═════ PASSAGE GIVEN
Saturday, March 29, 2014

Using Comparative History at Historic Polegreen Church in Mechanicsville, Virginia

by Elizabeth Baker, Director of Education and Outreach, and Kyle Meadows, Curator of Historic Resources, Historic Polegreen Church Foundation

The fight for religious freedom in Virginia began in Hanover in the early 1700s led by Samuel Morris and his group of dissenters against the Anglican Church. Between 1747 and 1759, Presbyterian minister Samuel Davies led the same group of dissenters in worship at Polegreen Church, the site of which now belongs to the Historic Polegreen Church Foundation. It is our goal at Polegreen to educate the public about the lengths Davies and the Hanover dissenters went to in order to gain freedom of religion--the freedom to practice any religion, or no religion at all.

One of the major comparative themes that we touch on in our interpretation of Historic Polegreen Church is the issue of church and state. In the 1770s, the Hanover dissenters fought for complete separation between the established Anglican Church and the state, in part claiming that a nation desirous of freedom had to include the freedom to believe according to one's own conscience. Their work was an important stepping-stone for Jefferson's Statute for Religious Freedom and the First Amendment.

Open up a modern newspaper, turn to a cable news channel, or go online, and people can find any number current events that relate to separation of church and state. Issues such as the Affordable Care Act and gay marriage often delve into religion, causing us to question what the Founders intended by the separation clause of the First Amendment, and how accommodating should the government be towards those with strongly held beliefs? We at Historic Polegreen find that it is not only useful, but also critical to our education goals to ask our visitors to think about the modern incarnation of religious freedom and how it compares to the struggles of Samuel Davies and the Hanover dissenters.
══════════
═════ DATASET ROWS
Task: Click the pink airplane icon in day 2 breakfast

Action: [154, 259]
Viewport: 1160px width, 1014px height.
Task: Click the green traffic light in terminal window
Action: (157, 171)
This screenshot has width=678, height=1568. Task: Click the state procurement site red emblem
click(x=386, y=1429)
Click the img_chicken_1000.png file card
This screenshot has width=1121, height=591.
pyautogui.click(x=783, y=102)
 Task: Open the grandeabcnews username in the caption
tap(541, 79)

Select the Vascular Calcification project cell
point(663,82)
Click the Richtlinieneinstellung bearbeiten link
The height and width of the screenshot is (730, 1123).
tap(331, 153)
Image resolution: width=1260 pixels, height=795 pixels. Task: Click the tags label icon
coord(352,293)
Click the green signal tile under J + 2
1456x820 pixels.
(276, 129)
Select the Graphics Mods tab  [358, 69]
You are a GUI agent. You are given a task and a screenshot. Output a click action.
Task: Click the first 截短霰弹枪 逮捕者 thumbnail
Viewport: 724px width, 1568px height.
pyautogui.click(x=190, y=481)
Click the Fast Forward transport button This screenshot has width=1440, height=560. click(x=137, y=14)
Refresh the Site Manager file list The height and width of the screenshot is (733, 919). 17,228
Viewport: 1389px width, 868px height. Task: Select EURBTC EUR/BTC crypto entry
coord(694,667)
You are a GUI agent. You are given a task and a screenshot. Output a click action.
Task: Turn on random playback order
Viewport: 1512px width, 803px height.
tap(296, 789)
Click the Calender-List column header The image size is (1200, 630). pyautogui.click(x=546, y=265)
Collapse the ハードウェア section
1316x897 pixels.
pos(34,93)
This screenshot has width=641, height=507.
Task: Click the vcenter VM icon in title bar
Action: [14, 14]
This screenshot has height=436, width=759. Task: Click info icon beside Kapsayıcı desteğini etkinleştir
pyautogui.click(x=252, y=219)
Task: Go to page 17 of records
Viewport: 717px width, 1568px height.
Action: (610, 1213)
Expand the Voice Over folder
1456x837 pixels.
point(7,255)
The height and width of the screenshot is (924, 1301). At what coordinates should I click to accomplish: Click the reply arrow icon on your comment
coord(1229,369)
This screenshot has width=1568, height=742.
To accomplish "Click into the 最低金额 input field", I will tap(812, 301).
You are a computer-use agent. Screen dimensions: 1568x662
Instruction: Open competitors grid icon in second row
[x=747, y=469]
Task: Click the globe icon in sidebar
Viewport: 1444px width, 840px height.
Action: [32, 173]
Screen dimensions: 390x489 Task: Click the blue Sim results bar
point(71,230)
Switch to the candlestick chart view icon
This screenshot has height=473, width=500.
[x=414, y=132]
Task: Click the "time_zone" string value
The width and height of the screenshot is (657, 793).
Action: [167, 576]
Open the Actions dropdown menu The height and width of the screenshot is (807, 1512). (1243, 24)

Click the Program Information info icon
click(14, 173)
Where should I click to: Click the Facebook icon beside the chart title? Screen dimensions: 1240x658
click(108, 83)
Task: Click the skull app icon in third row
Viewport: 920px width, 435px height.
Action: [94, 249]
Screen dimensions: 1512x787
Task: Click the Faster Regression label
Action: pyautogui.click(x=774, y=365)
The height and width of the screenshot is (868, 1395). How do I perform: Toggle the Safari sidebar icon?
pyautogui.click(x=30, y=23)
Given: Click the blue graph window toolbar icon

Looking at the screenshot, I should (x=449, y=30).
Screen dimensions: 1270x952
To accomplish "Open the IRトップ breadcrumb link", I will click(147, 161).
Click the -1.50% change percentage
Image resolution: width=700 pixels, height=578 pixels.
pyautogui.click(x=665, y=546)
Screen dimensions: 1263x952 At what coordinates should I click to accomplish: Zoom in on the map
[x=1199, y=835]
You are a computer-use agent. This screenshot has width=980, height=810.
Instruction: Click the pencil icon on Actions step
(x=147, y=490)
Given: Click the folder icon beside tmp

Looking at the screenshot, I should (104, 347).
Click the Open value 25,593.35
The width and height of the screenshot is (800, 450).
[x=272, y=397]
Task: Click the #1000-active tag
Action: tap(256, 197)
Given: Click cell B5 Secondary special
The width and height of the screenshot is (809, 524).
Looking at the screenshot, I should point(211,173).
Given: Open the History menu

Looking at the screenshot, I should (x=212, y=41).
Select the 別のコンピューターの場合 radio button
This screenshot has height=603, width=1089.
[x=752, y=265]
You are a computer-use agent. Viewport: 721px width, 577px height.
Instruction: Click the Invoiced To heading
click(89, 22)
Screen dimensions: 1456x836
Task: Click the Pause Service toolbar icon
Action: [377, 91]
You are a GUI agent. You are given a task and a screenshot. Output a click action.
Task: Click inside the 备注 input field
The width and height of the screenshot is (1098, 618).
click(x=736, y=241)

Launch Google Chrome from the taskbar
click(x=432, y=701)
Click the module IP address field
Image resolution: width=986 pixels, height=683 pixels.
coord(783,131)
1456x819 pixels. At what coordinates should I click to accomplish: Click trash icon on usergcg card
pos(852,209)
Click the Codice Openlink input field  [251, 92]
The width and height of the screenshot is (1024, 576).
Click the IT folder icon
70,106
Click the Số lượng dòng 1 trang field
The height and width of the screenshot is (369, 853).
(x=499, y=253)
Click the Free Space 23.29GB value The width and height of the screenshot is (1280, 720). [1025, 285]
══════════
AIM OF THE EXERCISE:
Reproduce the article about Historic Polegreen Church word for word, everything from "by Elizabeth Baker, Director" down to "religion at all.". Rely only on the article about Historic Polegreen Church.

EXPECTED ANSWER:
by Elizabeth Baker, Director of Education and Outreach, and Kyle Meadows, Curator of Historic Resources, Historic Polegreen Church Foundation

The fight for religious freedom in Virginia began in Hanover in the early 1700s led by Samuel Morris and his group of dissenters against the Anglican Church. Between 1747 and 1759, Presbyterian minister Samuel Davies led the same group of dissenters in worship at Polegreen Church, the site of which now belongs to the Historic Polegreen Church Foundation. It is our goal at Polegreen to educate the public about the lengths Davies and the Hanover dissenters went to in order to gain freedom of religion--the freedom to practice any religion, or no religion at all.